Democrats call that explanation revisionist history. 

Rep. Stephanie Stahl Hamilton (D-Tucson) introduced a bill in January to repeal the near-total abortion ban. She said it never even received a committee hearing, and Gress never expressed support until the state Supreme Court ruled this week.

Gress, she noted, is running in the same district that Barto lost in 2022, after Barto sponsored the 15-week abortion bill now at the center of controversy.

“He’s saving his bacon,” Stahl Hamilton said. “He’s in a district where two women have flipped seats in that district.”

Despite the finger pointing, some Democratic and Republican leaders at the Legislature agree there are enough votes to pass Stahl Hamilton’s repeal.

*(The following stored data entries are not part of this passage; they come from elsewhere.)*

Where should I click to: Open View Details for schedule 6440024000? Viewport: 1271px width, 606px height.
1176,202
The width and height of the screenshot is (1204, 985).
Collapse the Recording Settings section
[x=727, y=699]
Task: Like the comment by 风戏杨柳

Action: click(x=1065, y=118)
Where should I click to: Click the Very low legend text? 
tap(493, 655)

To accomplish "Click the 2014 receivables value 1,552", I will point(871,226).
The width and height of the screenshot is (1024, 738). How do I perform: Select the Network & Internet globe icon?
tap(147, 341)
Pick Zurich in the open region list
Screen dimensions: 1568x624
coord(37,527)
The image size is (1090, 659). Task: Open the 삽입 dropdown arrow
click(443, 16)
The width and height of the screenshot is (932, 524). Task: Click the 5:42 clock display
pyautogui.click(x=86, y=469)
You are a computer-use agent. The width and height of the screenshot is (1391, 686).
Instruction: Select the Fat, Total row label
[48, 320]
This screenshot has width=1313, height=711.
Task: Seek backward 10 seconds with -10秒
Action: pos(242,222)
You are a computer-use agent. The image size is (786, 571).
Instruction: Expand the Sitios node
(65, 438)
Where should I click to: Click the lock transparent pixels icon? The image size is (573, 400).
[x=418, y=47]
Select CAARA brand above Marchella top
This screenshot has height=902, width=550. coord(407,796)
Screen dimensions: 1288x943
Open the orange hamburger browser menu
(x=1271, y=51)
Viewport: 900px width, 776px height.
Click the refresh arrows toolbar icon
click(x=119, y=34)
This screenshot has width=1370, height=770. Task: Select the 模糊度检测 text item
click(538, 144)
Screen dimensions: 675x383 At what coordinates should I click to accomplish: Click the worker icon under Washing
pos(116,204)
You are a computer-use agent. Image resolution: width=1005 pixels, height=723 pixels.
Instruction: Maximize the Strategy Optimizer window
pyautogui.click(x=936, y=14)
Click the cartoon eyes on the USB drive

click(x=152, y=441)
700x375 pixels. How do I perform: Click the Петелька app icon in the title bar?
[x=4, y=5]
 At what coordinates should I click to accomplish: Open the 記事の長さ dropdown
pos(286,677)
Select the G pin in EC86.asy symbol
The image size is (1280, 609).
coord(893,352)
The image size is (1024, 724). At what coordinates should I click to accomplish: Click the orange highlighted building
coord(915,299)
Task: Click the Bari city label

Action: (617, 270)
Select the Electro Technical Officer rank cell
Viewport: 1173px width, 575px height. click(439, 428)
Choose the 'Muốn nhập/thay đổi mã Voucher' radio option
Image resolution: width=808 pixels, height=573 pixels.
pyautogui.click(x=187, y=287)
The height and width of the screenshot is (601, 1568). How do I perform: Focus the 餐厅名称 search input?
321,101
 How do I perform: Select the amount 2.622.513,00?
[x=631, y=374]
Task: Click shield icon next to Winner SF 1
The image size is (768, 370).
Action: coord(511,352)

“The votes are there to overturn,” said Shope, the Senate president pro tempore. He said Senate Democrats did not introduce a bill to overturn the law, so the Senate is waiting for a bill to pass the House. 

Shouts of ‘Shame! Shame!’ erupt in Arizona House

But, earlier in the day, both Gress and Stahl Hamilton made motions to vote on Stahl Hamilton’s repeal bill in the House, only to be stopped by Republicans, who used procedural maneuvers to instead adjourn for the day.

Democrats chanted “shame on you” at the Republicans as they left the floor. They also yelled “blood on your hands” and “save women’s lives.”

A similar scenario played out in the Senate. 

As Republicans voted to adjourn for the week, Democrats made a procedural motion, essentially using the Senate’s rules in an attempt to force a vote on a motion by Sen. Anna Hernandez (D-Phoenix) to vote on a repeal bill.

Senate Minority Leader Mitzi Epstein (D-Tempe) said that bill would have passed.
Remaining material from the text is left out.